• **Work to be completed**
Restate verbatim the span of lines below between the line with "Click the warning" and the line with "Click the red", including those two lines, and only that span.

• **Dataset excerpts**
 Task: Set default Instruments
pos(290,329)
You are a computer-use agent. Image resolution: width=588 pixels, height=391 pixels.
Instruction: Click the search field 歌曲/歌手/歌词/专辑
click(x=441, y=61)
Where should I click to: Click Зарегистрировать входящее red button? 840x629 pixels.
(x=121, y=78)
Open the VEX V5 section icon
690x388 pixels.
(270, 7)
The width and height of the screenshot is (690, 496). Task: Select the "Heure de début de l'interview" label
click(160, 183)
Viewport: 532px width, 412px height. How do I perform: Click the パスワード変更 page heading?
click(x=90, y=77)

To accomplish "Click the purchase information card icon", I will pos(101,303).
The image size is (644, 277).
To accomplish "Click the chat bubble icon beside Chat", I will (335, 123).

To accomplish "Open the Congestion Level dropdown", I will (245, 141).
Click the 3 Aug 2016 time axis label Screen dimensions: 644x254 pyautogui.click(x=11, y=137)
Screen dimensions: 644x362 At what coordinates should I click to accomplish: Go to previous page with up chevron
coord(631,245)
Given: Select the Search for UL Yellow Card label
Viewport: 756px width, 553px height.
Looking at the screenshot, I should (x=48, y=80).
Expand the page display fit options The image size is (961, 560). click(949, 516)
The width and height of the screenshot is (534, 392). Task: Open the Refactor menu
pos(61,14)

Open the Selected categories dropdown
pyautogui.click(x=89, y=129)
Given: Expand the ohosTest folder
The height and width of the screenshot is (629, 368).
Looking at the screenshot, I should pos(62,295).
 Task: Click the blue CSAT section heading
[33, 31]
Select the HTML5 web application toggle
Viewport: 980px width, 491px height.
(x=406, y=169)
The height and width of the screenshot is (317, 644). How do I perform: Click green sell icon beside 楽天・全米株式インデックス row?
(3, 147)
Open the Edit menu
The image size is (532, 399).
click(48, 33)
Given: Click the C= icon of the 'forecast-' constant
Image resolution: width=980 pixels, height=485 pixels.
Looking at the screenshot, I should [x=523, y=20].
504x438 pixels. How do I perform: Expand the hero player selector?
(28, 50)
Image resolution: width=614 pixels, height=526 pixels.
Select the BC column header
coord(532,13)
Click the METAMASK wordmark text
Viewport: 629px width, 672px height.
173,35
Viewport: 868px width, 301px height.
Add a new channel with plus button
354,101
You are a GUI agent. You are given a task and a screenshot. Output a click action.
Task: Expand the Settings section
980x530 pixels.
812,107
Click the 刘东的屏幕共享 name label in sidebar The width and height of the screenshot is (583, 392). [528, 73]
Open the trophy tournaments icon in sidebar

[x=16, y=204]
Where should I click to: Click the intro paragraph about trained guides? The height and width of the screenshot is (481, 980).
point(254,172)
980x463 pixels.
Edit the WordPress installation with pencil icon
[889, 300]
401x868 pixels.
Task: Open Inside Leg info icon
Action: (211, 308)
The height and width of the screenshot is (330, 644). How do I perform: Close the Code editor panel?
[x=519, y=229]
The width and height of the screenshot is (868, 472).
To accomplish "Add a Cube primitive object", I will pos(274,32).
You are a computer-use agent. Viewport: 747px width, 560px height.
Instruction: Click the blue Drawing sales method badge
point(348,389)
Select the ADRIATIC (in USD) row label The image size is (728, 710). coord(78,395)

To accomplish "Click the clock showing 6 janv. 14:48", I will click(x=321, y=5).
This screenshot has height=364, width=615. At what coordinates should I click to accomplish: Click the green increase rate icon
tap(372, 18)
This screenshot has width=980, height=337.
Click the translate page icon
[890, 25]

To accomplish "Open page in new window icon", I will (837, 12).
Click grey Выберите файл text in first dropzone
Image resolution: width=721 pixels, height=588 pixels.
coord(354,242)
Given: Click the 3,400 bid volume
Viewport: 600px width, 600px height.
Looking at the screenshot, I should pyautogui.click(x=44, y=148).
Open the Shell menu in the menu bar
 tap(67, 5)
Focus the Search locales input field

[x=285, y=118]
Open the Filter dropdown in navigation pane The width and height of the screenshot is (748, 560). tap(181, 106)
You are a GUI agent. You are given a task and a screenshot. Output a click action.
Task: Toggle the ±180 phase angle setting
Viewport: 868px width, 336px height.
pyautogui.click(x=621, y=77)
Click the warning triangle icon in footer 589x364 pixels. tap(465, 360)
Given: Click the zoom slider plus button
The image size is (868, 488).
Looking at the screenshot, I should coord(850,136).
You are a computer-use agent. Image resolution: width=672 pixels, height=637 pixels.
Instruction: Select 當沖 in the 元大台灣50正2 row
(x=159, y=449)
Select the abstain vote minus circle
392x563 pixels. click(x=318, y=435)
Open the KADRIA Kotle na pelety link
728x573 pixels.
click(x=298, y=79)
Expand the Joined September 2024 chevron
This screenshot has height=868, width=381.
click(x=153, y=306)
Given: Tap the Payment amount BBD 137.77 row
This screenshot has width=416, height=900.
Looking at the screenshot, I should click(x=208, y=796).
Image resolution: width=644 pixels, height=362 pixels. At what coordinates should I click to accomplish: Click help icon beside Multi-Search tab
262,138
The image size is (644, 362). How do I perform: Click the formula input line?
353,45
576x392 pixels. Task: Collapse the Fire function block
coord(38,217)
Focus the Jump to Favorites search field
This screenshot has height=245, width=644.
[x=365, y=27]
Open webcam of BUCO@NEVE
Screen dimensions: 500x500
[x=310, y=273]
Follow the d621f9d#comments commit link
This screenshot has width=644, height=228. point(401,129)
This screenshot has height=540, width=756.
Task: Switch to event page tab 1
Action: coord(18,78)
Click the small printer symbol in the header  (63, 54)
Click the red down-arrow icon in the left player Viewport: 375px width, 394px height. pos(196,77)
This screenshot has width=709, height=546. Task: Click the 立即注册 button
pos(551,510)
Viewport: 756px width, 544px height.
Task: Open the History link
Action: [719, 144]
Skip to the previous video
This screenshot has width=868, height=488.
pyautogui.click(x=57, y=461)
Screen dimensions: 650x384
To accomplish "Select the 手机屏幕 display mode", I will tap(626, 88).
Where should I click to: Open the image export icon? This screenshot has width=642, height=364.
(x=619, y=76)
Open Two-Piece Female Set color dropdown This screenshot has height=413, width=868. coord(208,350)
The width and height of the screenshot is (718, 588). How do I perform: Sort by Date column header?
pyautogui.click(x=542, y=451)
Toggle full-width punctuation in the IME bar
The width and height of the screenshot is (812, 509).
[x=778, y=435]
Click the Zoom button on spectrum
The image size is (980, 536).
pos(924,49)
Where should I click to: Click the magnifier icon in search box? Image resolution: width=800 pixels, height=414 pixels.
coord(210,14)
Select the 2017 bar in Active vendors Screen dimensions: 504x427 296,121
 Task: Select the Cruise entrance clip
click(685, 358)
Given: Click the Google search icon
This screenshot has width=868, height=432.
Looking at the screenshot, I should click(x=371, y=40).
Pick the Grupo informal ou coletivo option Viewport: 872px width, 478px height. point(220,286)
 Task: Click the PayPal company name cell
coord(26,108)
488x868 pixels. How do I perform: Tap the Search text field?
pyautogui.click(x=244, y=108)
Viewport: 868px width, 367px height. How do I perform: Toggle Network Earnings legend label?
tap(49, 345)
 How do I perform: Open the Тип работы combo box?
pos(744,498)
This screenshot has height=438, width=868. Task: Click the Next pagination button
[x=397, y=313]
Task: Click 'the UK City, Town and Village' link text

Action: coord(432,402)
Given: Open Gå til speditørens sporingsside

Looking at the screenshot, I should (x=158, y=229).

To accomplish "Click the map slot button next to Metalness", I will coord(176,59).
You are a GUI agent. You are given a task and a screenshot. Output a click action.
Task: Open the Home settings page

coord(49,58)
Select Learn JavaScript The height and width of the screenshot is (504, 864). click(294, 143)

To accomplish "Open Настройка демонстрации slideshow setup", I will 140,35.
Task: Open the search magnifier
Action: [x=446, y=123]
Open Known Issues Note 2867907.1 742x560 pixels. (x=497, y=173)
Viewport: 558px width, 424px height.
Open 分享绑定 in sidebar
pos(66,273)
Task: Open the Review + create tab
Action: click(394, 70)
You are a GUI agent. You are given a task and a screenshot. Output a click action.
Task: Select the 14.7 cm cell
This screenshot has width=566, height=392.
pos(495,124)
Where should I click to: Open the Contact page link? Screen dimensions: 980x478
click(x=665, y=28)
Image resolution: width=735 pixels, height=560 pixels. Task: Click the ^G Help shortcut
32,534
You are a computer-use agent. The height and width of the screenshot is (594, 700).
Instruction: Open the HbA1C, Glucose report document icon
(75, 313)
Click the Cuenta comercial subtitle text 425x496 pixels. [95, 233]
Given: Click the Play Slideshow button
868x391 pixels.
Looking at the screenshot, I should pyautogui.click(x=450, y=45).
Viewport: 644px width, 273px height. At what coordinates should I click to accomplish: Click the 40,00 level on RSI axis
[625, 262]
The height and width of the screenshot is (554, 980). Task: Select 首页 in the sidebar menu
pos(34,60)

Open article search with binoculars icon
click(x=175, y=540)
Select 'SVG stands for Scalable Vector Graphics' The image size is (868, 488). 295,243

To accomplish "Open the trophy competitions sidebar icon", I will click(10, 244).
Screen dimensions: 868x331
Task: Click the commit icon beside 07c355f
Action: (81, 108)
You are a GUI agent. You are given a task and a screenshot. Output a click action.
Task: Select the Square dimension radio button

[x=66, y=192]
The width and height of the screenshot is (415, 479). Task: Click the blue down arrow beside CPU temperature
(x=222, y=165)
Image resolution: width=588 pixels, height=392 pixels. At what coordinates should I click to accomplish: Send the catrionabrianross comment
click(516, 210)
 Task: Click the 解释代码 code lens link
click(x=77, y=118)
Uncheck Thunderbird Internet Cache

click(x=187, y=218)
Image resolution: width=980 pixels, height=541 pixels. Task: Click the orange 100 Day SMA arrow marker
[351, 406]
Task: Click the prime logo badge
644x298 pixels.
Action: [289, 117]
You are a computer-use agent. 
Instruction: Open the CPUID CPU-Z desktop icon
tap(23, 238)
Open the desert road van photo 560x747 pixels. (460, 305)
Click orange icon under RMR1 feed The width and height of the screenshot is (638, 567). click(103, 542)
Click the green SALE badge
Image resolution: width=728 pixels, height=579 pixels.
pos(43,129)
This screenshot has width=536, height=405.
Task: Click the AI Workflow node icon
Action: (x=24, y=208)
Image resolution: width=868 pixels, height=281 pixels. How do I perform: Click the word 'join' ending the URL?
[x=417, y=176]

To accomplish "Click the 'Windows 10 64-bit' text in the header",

• **Exercise output**
Click the warning triangle icon in footer 589x364 pixels. tap(465, 360)
Given: Click the zoom slider plus button
The image size is (868, 488).
Looking at the screenshot, I should coord(850,136).
You are a computer-use agent. Image resolution: width=672 pixels, height=637 pixels.
Instruction: Select 當沖 in the 元大台灣50正2 row
(x=159, y=449)
Select the abstain vote minus circle
392x563 pixels. click(x=318, y=435)
Open the KADRIA Kotle na pelety link
728x573 pixels.
click(x=298, y=79)
Expand the Joined September 2024 chevron
This screenshot has height=868, width=381.
click(x=153, y=306)
Given: Tap the Payment amount BBD 137.77 row
This screenshot has width=416, height=900.
Looking at the screenshot, I should click(x=208, y=796).
Image resolution: width=644 pixels, height=362 pixels. At what coordinates should I click to accomplish: Click help icon beside Multi-Search tab
262,138
The image size is (644, 362). How do I perform: Click the formula input line?
353,45
576x392 pixels. Task: Collapse the Fire function block
coord(38,217)
Focus the Jump to Favorites search field
This screenshot has height=245, width=644.
[x=365, y=27]
Open webcam of BUCO@NEVE
Screen dimensions: 500x500
[x=310, y=273]
Follow the d621f9d#comments commit link
This screenshot has width=644, height=228. point(401,129)
This screenshot has height=540, width=756.
Task: Switch to event page tab 1
Action: coord(18,78)
Click the small printer symbol in the header  (63, 54)
Click the red down-arrow icon in the left player Viewport: 375px width, 394px height. pos(196,77)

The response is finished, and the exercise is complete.